The new plant provides the base with propane if Montana-Dakota Utilities, the base's natural gas provider, needs to cut off the natural gas supply to the base during peak demand times like wintertime coldest days of minus 20 degrees or so.
"We have self-capacity here and we basically operate ourselves during those peak times with propane. That's a benefit to the community because they can effectively cut us off for a period of time while they need the gas to heat the homes downtown," Harner said.
He said the base can buy the propane off season at a cheaper rate. "So it saves us dollars too being stewards of the taxpayers' money," he said. "It's not exactly in emissions because it's trading natural gas for propane."
The engineers said it occurs only a few days of the year and only during spikes. Harner said it happened about three times last winter but only for short durations maybe for a day or so.
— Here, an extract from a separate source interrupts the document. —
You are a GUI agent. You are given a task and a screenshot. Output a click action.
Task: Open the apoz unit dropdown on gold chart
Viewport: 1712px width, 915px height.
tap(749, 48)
The base's carbon emissions reduction program goals are:
* Reduce energy costs by 20 percent by 2020.
* Reduce energy intensity by 3 percent a year starting in 2005 using fiscal year 2003 as baseline. The base is at 26 percent reduction. Goal is 15 percent.
* Reduce water use by 2 percent a year starting in 2007 using 2007 baseline. Base is at 11.8 percent. Goal is 4 percent.
* Increase renewable at target rates (3 percent fiscal year 2007; 5 percent fiscal year 2010; 7.5 percent, fiscal year 2013; 25 percent by fiscal year 2025. The base does not track because major command allocates.
"The bottom line here is not only are we reducing energy but we're also reducing carbon emissions into our environment because whether we buy our energy our electricity which comes from coal-powered power plants, any reduction in energy reduces carbon emissions at the plant because they aren't having to provide that power to us or if it's direct reductions to natural gas which through the burning of which have carbon emissions," Harner said.
"All of that not only saves the government money for energy costs, the reduction in energy usage saves the environment of these carbon emissions," he said. "That's the bottom line the supply of energy has a cost to the environment to produce the energy."